/---

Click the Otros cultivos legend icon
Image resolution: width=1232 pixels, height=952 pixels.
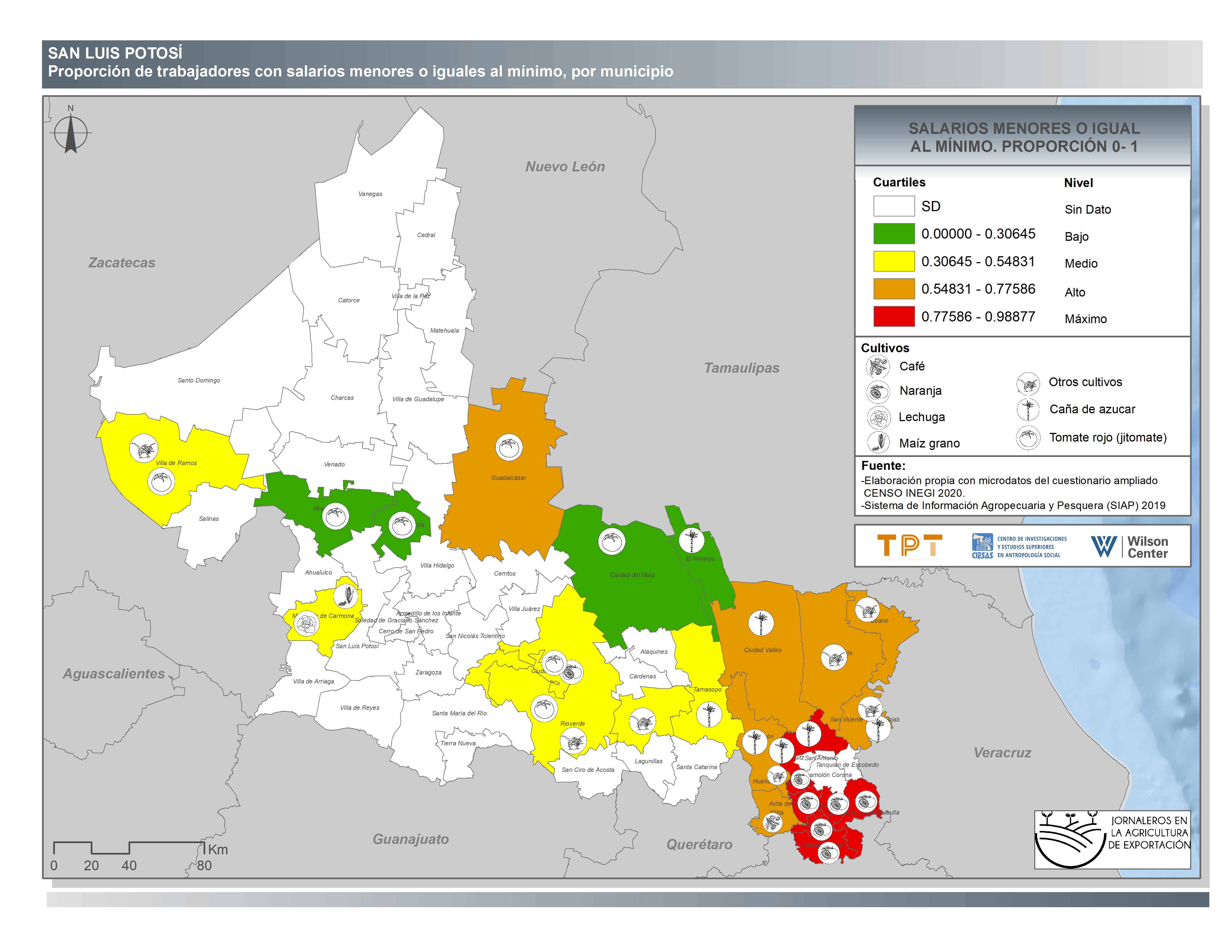click(1028, 384)
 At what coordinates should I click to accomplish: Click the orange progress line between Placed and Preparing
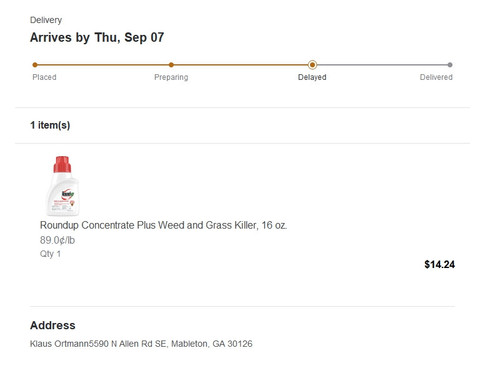pos(103,65)
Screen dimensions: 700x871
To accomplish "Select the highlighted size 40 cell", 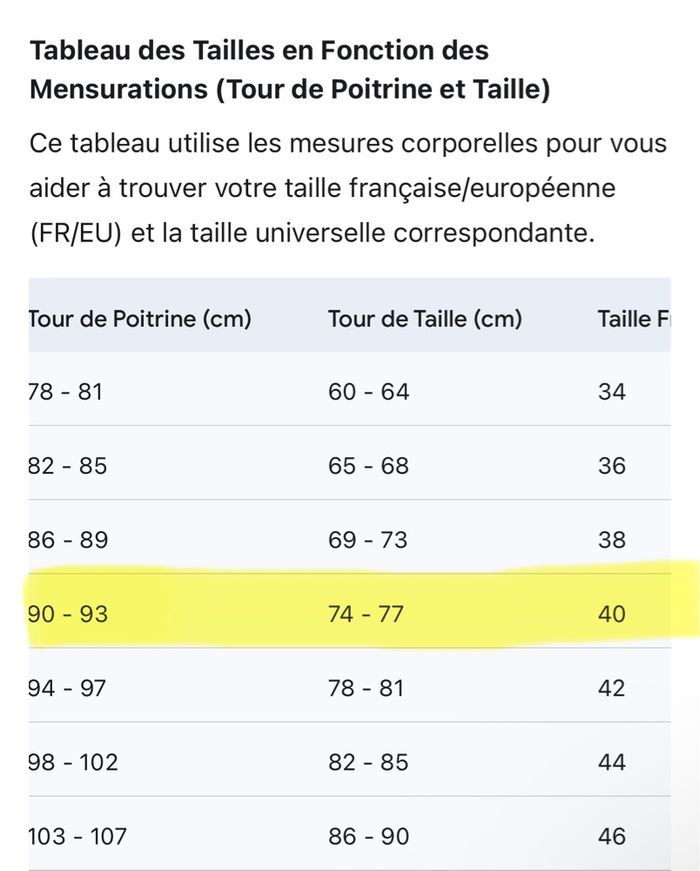I will (x=612, y=613).
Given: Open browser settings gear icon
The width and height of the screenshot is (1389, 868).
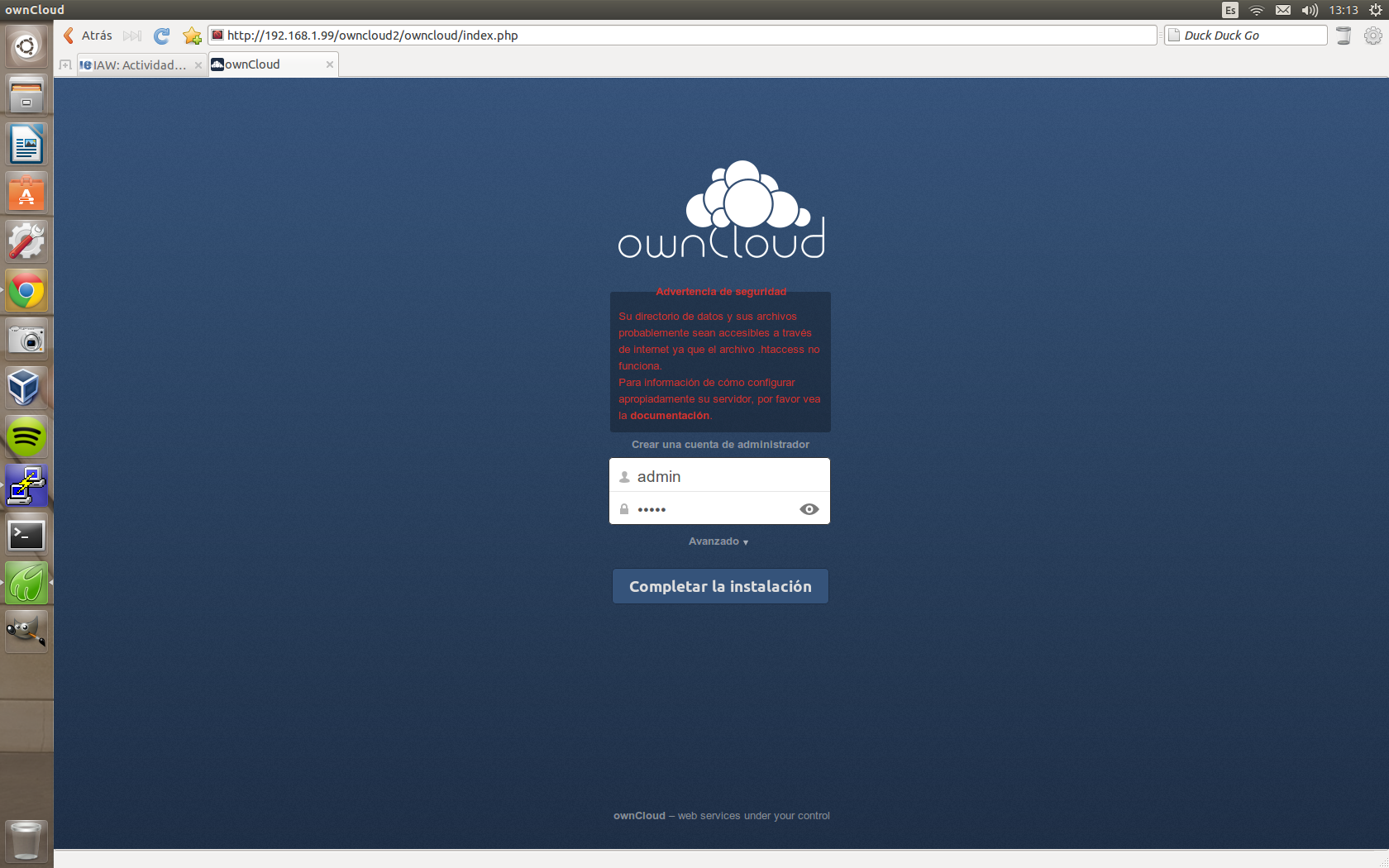Looking at the screenshot, I should tap(1372, 36).
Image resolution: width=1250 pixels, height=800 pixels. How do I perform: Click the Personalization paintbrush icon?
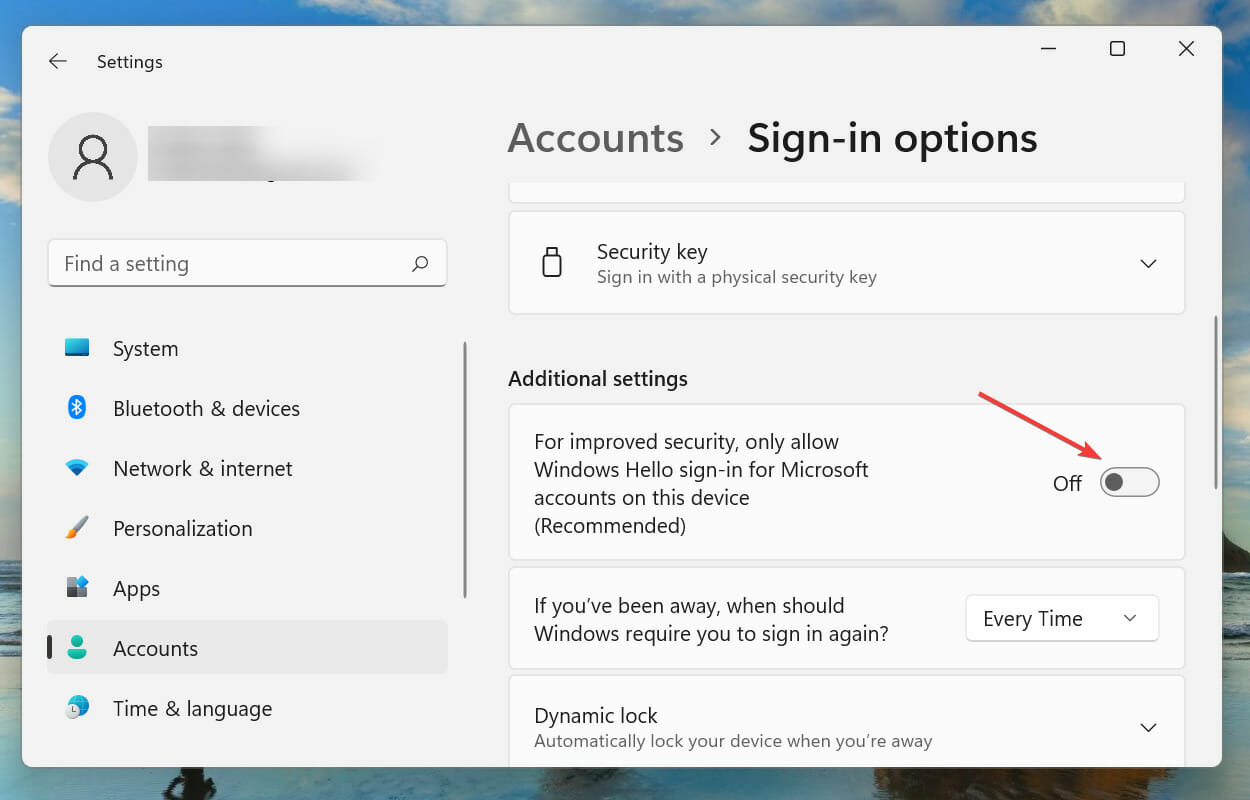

\---

**What the task requires:**
How many lines in the records above contain the string "icon", matching case exactly? Reply with the number only.

**Reply to the task:**
3